[Stored data]
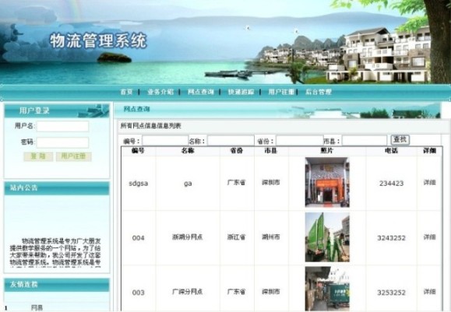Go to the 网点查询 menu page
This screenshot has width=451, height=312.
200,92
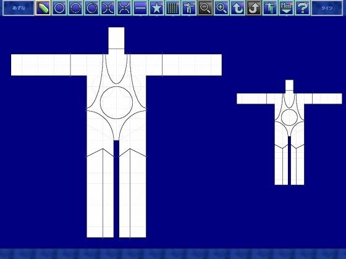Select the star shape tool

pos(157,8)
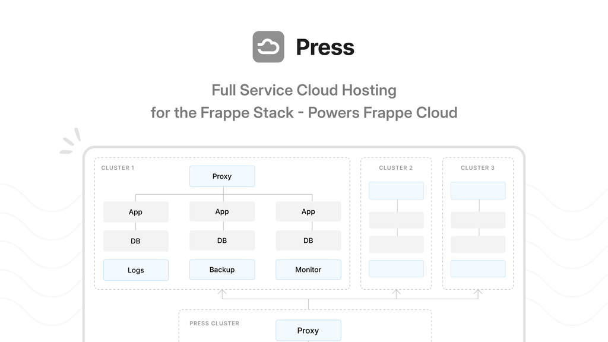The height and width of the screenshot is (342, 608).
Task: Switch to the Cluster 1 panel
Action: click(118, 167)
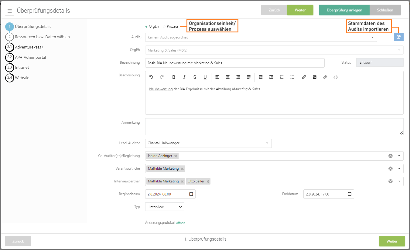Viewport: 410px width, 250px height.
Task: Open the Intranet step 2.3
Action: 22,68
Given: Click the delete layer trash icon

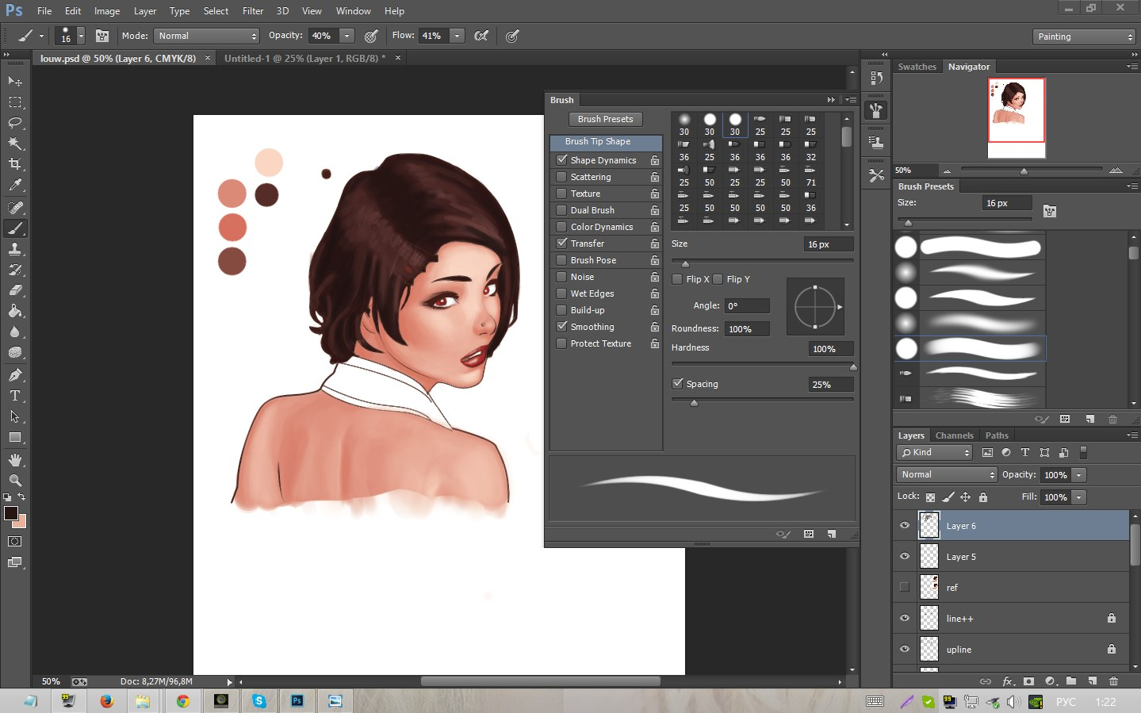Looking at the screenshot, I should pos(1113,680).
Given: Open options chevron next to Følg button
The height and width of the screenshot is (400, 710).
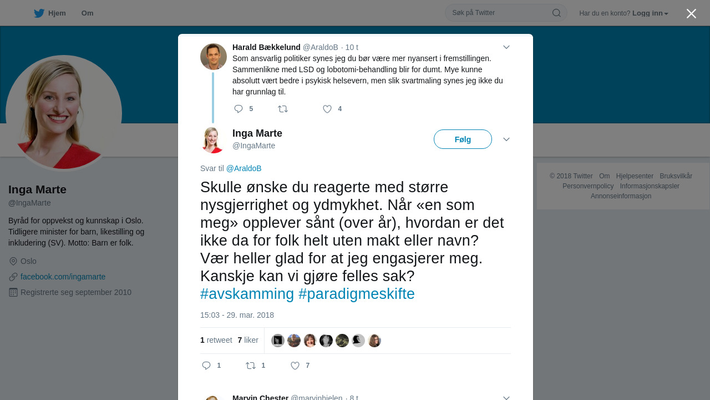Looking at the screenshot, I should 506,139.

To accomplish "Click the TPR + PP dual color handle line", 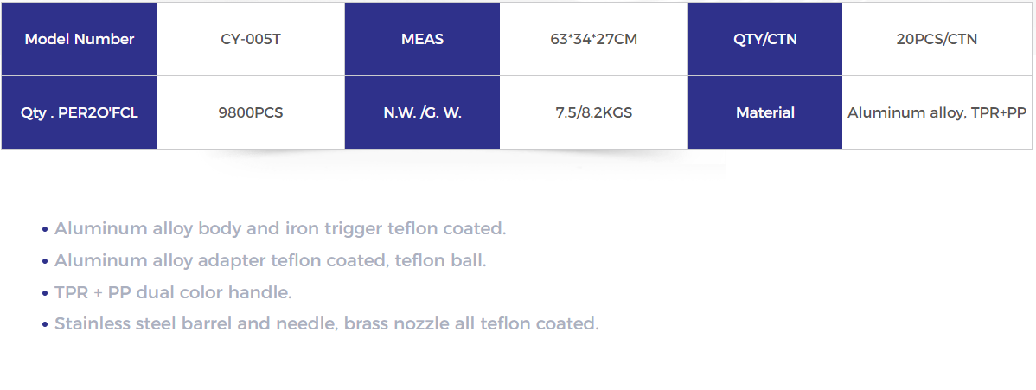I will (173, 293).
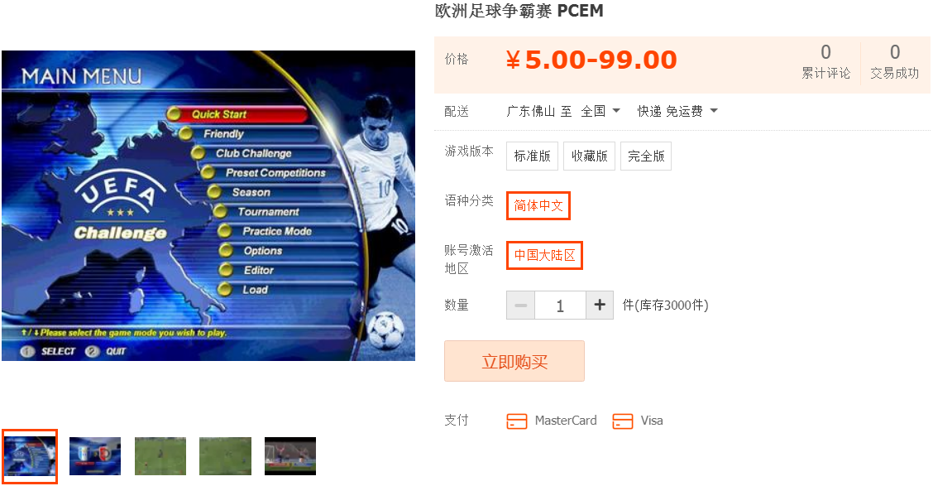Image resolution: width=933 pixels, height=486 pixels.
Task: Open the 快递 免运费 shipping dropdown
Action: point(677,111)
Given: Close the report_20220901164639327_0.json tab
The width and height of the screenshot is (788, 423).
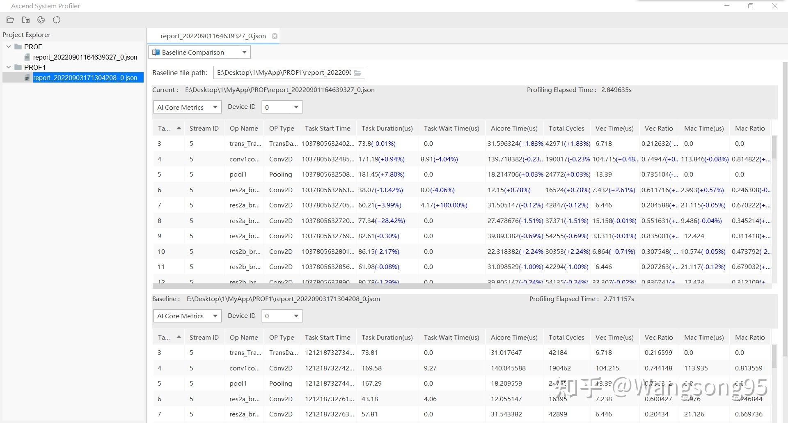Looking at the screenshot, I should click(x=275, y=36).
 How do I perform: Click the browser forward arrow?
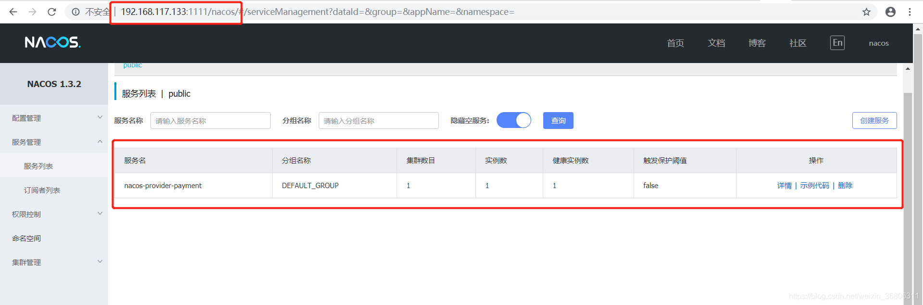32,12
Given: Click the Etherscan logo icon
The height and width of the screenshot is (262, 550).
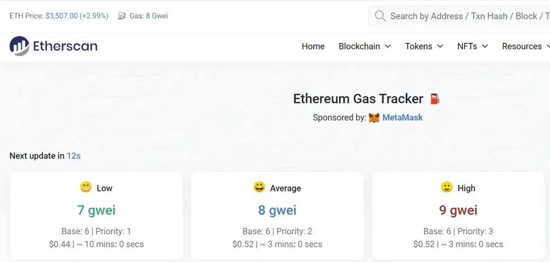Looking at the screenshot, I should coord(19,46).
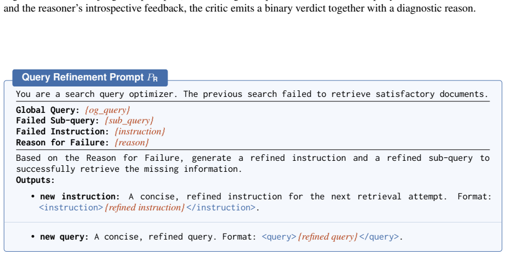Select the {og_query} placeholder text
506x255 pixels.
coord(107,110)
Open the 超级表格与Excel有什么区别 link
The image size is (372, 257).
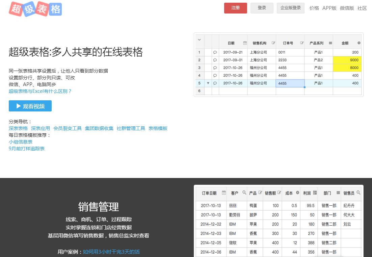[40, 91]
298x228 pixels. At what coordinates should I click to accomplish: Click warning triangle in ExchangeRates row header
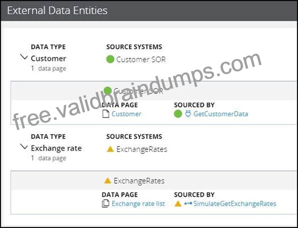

WHAT YOU WILL DO
Can you quote exactly, and only, the lines from the one containing "The height and width of the screenshot is (262, 550)." through the last line of the records above, keeping both ends and leaving out any pictures?

RESPONSE BELOW
The height and width of the screenshot is (262, 550).
Looking at the screenshot, I should coord(19,46).
Select the {og_query} placeholder text
506x255 pixels.
coord(107,110)
Open the 超级表格与Excel有什么区别 link
The image size is (372, 257).
[40, 91]
298x228 pixels. At what coordinates should I click to accomplish: Click warning triangle in ExchangeRates row header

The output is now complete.